- **Task goal**: Report each line from the entries in which "question" can be found.
(Beginning of Supplied material)
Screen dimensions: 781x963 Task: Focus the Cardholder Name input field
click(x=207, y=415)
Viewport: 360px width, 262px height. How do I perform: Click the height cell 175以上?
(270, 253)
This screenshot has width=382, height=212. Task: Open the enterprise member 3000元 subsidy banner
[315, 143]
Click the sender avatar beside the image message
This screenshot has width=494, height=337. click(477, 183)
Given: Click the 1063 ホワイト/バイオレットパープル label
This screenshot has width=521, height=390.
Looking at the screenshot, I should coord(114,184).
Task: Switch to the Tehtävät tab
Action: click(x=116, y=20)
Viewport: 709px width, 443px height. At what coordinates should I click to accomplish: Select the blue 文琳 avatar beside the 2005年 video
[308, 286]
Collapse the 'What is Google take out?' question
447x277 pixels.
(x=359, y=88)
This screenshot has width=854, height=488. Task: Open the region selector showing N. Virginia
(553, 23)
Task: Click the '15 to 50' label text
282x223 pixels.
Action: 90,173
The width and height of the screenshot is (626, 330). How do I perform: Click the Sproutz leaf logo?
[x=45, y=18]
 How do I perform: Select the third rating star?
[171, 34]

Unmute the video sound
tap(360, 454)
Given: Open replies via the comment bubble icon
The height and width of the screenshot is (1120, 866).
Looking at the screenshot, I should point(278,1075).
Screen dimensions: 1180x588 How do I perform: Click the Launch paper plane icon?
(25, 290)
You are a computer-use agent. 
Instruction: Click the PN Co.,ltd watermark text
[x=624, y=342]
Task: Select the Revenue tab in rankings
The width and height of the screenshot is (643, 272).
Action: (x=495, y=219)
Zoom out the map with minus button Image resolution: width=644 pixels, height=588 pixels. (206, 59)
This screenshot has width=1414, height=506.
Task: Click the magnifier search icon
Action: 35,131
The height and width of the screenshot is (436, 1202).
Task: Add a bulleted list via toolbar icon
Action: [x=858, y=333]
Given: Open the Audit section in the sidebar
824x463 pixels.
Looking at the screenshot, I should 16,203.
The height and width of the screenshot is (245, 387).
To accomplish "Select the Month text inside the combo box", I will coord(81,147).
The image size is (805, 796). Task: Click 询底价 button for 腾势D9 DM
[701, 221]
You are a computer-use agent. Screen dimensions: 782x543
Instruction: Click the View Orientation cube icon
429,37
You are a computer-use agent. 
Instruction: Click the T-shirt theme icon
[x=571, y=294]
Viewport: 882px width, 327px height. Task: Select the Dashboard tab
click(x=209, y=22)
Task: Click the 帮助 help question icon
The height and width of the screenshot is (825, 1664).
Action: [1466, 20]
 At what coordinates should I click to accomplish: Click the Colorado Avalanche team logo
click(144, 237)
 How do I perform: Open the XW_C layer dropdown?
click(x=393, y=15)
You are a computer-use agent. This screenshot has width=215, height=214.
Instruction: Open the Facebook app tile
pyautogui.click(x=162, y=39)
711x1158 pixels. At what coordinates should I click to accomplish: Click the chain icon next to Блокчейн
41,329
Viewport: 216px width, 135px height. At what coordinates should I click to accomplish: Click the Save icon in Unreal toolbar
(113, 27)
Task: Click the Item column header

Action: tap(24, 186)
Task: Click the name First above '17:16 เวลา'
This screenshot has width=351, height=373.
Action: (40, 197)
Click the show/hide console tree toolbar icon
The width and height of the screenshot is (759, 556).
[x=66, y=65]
(End of Supplied material)
- **Written response**:
Collapse the 'What is Google take out?' question
Task: Click the 帮助 help question icon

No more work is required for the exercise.